不動産と言えば、まず思い浮かぶのはご自分が住んでいる家と土地、あるいは自宅マンションでしょう。

その登記簿謄本(登記事項証明書)、登記済権利証・登記識別情報など、遺族が必要になる書類を揃え、その保管場所が分かるようにしておきましょう。

アパート経営、駐車場経営などをなさっている方は、それらについても同様にしておきます。

ローンがある場合、融資を受けた金融機関名、残債等が分かるようにしておく必要もあります。また、登記やローン契約に用いた印鑑のある場所も分かるようにしておきましょう。

さて、ここまではご自分できるとおもいますが、問題なのは相続には税がかかることです。相続税が多額になる場合、遺族が困ることも考えられます。

相続税は現金一括払いにすることが難しい場合、分割で払う「延納」、不動産そのものを納める「物納」があります。
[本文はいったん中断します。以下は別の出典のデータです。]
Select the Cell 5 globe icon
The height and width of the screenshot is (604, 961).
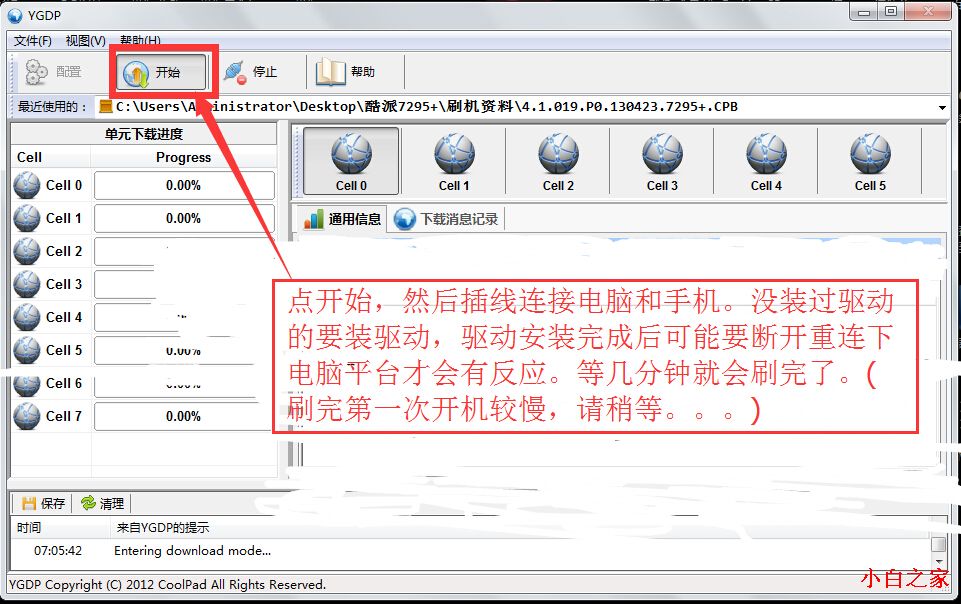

この点について、専門家のアドバイスを受けたうえで、遺族が判断に困らないようにしておくのも重要です。

たとえば、自宅について「物納にしてもよい」という意思を明示しておくだけで、相続税に苦しむ一方、「親の家を売りたくない」という気持ちで思い悩む遺族の心的負担を軽減することになります。

相続に重要になる書類等の整理と、自分の意思が遺族に分かるようにしておくことと言えるでしょう。

有効な遺言書とは

生前整理のツールとして市販されている「エンディングノート」には、不動産を含めた財産目録を記載するページも用意されています。
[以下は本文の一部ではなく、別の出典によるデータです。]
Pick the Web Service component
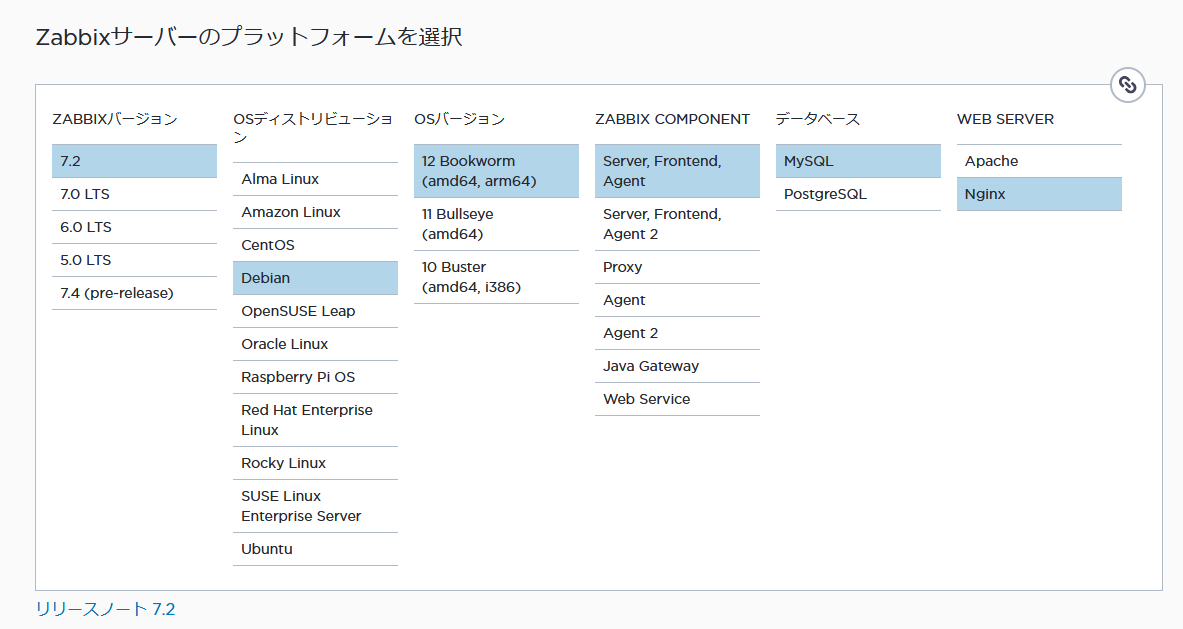 pyautogui.click(x=677, y=399)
しかし、エンディングノートにたとえば「家と土地は長男に遺す」と自分の意思を記しても法的な拘束力はありません。ここが法的な拘束力を持つ「遺言書」と違うところです。

法的な拘束力を持つ遺言書には、自筆証書遺言、公正証書遺言、秘密証書遺言の3種類があります。

自筆証書遺言とは、その名のとおり、自分が書く遺言書です。自分で書くわけですから費用はかかりませんし、いつでも書く気になった時に書けるというメリットはありますが、それが法的に効力のある遺言書と認められるためにはさまざまな規定があります。
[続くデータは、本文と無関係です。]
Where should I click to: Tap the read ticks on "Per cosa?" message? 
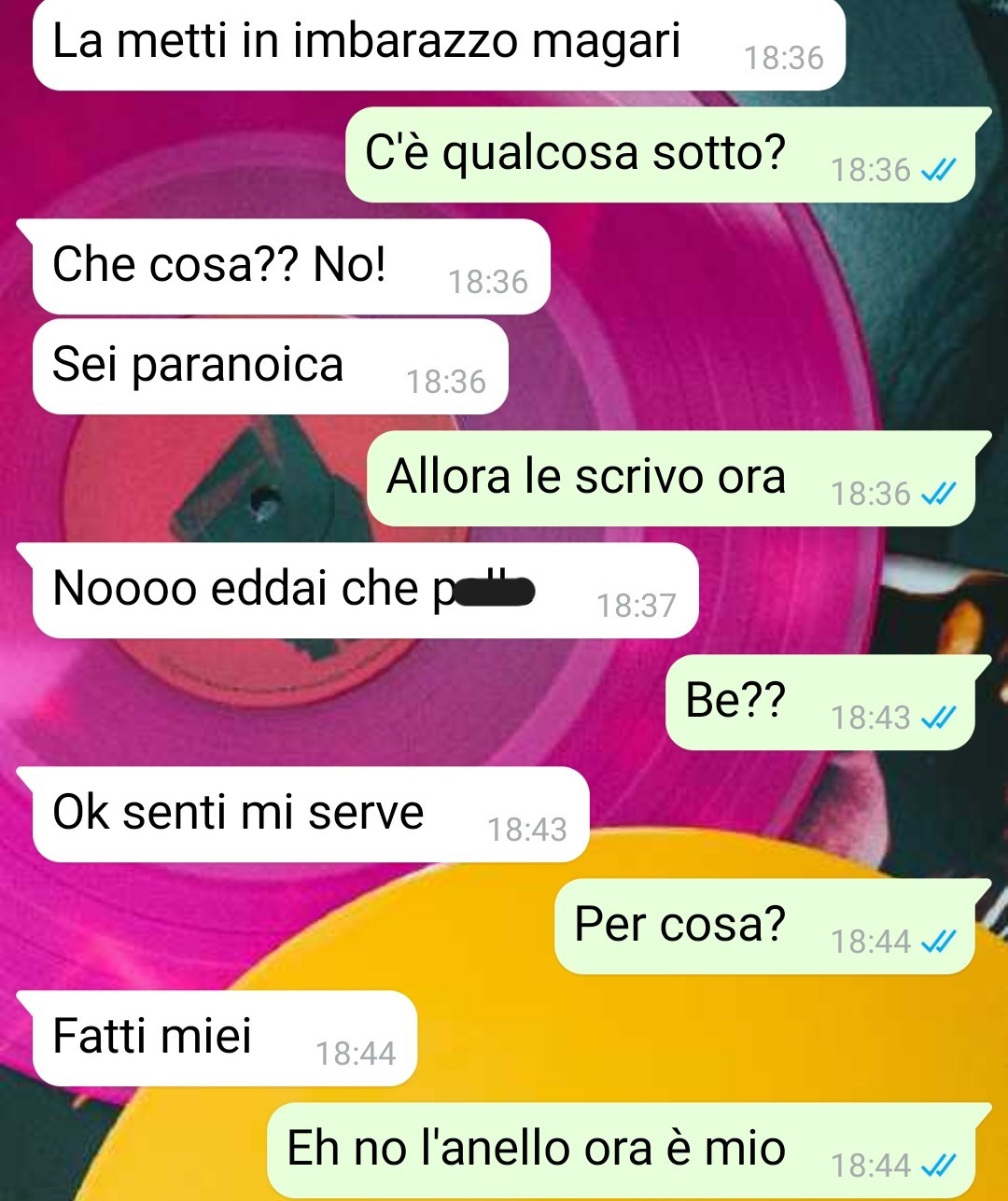point(938,942)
まず、ワープロは使えません。全部手書きでなければなりません。物件ごとに不動産の登記簿通り正確に書かなければなりません。もし書き間違いがあればそこを訂正しなければなりませんが、訂正の仕方にも厳格な決まりが定められています。とても煩雑なので専門家の方が、自筆をあまりおすすめしない理由です。

公正証書遺言は、公証人に作成してもらう遺言書です。公証役場で公証人に遺言内容を伝え、証人2人の立ち会いのもと公証人が作成します。遺言書としての信頼性が高く、安心です。公正役場で管理されますから偽造などの心配もありません。

秘密証書遺言。現在、利用する人はごくわずかしかいません。公正証書遺言と同じく、公証人と2人以上の証人に遺言書の「存在」の証明をしてもらいます。「秘密」の理由は、公証人、証人含め、本人以外は遺言の内容を見ることができない点です。

遺言書の「存在」は承認されますが、記載については自己の責任ですから、不備があれば無効になってしまいます。

しかし、エンディングノート、あるいは別の用紙にでも「遺言」を書くことは、公証人はじめ専門家に遺言内容を伝える際の事前の整理になりますし、自分の意思を確認する作業になります。

さまざまな不動産相続

さて、ここで親の資産が「家と土地+貯金」という例で相続について考えてみましょう。

問題になるのは不動産についてです。不動産はお金のように簡単に分割できないからです。ここでは兄弟2人が相続するということにして、どのような分割方法があるかを見てみましょう。

①現物分割
一番シンプルな方法で、個々の財産の形状や性質をあるがまま分割する方法です。たとえば「家と土地」は兄、「貯金」は弟が相続するというケースです。

②代償分割
しかし、兄が相続した「家と土地」の価値が、弟が相続した貯金に比べてはるかに高いというケースも出てきます。
代償分割は、その分を兄が弟に支払うということです。ただこの場合、兄は現金を用意しなくてはなりませんから、兄の負担も考えておかなければなりません。

③換価分割
この方法は、不動産を売却して現金化し、分割しやすくする方法です。遺された貯金は兄弟で2分割、家と土地を売った売却金も兄弟で2分割することになります。
公平に分配することができるというメリットはありますが、家と土地が人手に渡ることになります。

以上、不動産の相続に関する3つの方法を見ましたが、不動産の相続は難しく、遺産争いの要因となるケースが多いようです。
生前整理において、公証人、行政書士、弁護士など専門家に相談し、適切なアドバイスを受けることをおすすめします。